Publicado por: avgvstv | agosto 4, 2010

O órgão nas funções Litúrgicas

Da momentosa Carta Pastoral, que S. Em. D. Jaime de Barros Câmara, Cardeal- Arcebispo  do Rio de Janeiro, publicou em 1945 sobre a Música Sacra,extraímos o seguinte trecho relativo ao toque do órgão nas funções litúrgicas:

“o órgão é o instrumento eclesiástico por excelência. A sua nobreza vem do lugar destacado que ocupa, há muitos séculos, nas catedrais e mais igrejas, e de sua função elevada: criar ambiente adequada à solenidade litúrgica que se celebra. No Brasil, as igrejas pobres e pequenas substituem o órgão pelo harmônio. Devemos cuidar que os órgãos a se instalarem em nossas igrejas, conservem sua fônica tradicional, religiosa e austera. Lembramos também que esse instrumento deve ser tratado de acordo com sua natureza. Freqüentes no correr dos séculos são os avisos para que nada de impuro e lascivo se admita no uso do órgão.

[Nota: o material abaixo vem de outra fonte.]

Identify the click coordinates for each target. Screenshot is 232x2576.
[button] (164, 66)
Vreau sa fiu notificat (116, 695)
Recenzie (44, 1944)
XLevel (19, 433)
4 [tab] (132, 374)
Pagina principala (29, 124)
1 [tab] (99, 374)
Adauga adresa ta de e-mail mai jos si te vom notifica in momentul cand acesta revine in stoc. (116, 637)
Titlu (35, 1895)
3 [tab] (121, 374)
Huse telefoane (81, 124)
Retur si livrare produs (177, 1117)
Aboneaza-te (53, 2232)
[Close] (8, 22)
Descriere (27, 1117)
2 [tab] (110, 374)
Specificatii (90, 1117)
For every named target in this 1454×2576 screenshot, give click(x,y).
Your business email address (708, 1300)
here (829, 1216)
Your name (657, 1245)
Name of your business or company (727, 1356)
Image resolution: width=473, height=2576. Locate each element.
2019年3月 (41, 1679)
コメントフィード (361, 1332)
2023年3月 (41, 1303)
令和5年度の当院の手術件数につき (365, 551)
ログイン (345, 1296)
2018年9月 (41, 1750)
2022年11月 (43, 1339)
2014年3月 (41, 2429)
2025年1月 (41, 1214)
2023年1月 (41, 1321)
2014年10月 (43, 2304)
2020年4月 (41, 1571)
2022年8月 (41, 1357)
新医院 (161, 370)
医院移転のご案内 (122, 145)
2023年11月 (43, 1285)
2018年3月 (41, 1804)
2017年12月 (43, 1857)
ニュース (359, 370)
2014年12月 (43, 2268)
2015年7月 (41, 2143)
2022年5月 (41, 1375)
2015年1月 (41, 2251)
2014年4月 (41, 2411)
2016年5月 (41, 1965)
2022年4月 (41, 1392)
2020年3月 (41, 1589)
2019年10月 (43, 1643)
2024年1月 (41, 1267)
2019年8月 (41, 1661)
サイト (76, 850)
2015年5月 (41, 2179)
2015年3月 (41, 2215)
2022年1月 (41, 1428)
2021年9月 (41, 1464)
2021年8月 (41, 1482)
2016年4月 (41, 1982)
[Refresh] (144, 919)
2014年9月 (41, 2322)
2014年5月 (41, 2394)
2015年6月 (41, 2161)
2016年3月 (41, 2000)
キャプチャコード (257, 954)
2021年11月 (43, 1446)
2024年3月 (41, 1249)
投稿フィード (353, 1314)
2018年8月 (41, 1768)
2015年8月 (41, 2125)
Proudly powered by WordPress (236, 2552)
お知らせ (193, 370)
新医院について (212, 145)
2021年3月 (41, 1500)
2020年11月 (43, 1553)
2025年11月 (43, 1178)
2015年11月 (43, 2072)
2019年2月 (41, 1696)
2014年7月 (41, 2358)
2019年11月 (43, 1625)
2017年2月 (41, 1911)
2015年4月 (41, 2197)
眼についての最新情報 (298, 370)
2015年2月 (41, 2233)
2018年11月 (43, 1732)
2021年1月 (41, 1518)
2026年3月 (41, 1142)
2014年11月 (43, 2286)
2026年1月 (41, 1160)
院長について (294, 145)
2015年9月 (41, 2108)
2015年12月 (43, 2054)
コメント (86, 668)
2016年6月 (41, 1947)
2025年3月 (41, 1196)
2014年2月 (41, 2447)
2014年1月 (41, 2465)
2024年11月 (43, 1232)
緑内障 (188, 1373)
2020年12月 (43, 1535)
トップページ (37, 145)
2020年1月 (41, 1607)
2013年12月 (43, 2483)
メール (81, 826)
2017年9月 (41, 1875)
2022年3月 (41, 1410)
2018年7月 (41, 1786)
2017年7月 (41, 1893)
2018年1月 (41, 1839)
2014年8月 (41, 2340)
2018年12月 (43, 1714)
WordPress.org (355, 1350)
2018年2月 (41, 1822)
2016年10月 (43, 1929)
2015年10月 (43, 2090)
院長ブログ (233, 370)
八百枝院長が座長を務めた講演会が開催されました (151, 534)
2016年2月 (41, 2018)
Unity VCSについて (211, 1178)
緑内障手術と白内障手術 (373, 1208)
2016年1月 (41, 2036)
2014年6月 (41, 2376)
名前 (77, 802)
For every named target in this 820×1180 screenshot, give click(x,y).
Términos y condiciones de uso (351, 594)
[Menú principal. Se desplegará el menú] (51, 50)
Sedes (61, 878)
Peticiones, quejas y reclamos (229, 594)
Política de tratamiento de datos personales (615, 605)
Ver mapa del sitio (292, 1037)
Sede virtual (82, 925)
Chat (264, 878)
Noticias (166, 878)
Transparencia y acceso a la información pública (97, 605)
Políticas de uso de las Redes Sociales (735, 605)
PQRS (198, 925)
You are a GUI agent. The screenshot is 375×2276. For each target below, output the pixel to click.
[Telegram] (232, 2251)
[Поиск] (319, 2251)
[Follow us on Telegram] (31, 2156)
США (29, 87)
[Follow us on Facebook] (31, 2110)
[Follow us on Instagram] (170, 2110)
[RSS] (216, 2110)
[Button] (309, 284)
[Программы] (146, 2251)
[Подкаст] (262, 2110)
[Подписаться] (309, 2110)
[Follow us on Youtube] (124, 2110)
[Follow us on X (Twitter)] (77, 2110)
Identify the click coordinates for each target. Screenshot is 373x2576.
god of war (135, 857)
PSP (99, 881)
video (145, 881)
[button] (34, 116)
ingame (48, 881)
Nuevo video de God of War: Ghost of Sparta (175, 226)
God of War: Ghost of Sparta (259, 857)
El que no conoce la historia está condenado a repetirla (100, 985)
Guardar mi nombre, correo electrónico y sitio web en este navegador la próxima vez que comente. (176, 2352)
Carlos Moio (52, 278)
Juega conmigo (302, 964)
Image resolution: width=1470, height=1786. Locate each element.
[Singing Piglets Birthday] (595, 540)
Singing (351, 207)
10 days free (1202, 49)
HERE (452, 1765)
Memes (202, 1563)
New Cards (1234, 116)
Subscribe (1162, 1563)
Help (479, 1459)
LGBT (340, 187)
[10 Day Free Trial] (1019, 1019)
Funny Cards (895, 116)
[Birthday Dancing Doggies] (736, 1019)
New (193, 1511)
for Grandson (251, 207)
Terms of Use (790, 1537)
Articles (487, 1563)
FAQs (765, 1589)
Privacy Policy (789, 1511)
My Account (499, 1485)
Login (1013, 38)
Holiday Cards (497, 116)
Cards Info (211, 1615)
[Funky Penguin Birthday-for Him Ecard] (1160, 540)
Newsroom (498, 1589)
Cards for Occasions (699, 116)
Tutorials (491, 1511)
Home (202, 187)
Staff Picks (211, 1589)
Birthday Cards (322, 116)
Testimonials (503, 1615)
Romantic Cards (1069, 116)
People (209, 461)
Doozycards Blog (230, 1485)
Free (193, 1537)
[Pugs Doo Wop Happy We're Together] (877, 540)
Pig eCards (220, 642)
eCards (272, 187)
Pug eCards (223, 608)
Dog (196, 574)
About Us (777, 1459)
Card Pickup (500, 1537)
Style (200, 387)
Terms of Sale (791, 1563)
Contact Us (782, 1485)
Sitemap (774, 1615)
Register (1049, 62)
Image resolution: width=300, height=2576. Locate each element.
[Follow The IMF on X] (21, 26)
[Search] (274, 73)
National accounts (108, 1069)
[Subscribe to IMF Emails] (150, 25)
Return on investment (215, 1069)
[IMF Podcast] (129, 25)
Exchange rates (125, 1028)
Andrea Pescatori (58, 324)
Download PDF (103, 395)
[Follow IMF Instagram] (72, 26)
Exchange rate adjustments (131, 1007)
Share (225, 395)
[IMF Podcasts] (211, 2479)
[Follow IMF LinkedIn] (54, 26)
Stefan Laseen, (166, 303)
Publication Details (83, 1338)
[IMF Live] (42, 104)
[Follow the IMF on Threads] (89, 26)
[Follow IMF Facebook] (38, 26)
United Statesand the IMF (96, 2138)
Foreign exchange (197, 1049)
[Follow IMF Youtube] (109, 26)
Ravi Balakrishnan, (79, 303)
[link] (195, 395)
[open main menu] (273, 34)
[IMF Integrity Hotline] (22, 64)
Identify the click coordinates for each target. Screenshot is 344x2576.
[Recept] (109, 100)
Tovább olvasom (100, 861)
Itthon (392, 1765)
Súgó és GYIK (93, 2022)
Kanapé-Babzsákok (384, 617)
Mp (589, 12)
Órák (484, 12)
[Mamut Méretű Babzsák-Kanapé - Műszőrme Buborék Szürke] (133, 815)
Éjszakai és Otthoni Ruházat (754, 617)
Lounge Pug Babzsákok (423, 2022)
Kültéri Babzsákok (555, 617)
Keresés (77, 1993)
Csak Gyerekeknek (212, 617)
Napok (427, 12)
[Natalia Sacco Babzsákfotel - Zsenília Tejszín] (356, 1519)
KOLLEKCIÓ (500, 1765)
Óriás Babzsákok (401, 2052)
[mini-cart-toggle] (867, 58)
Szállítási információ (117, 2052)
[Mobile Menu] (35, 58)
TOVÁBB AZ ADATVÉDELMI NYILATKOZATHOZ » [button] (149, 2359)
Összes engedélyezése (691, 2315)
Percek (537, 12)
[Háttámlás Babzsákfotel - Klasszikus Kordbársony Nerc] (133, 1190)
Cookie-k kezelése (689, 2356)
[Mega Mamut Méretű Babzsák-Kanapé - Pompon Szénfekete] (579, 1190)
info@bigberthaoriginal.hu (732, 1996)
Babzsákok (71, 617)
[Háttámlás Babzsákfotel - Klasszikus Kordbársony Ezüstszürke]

Não deve ele, o “rei dos instrumentos”, ser degradado a mero acompanhar de flauta, violino ou violoncelo, a não ser que estes, em contrapontos e melodias apropriadas, façam ressaltar o valor dos cânticos. Quando o órgão é usado como acompanhamento das vozes, não deve suplantá-las. Ele é também aproveitado para encher os intervalos e formar poslúdios, evitando-se assim os finais repentinos, inestéticos e bruscos. Compenetre-se o organista de que sua alta missão não é puramente artística, mas eminentemente religiosa.

Órgão da Sé de Mariana

Estude a liturgia, procure adquirir-lhe o espírito. Só assim terá gosto pela arte dos sons, e sentir-se-á bem no desenrolar dos nossos ritos sacros. Atenha-se escrupulosamente às prescrições da  Sagrada Congregação dos Ritos. É o organista que dá vida e alma ao instrumento. A Santa Igreja faz questão da presença do homem; é a sua fé e piedade que, caso por caso, deve concorrer para a beleza da cerimônia litúrgica. Por isso a Santa Sé não aprova o órgão automático, apesar de suas inegáveis utilidades. Daqui se infere não ser de conformidade com a mente da Igreja o uso de discos irradiados durante as cerimônias no interior dos templos. Recomenda-se aos organistas, e não sem motivo, evitem improvisações nos interlúdios prolongados, a não ser que tenham competência para tal. Geralmente, ao inicio de uma cerimônia, tudo deverá estar já previsto e marcado: prelúdios, cânticos, interlúdios, de modo que haja seqüência natural e corrente, para edificação da assistência. Como é doloroso, ao sair-se de uma função sagrada, ter-se a impressão de haver terminado, finalmente, um sonho agoniado.” (Comentário meu: sorte do senhor Cardeal que não conheceu a Missa Axé,  a Missa Serteneja, a Missa com funk…)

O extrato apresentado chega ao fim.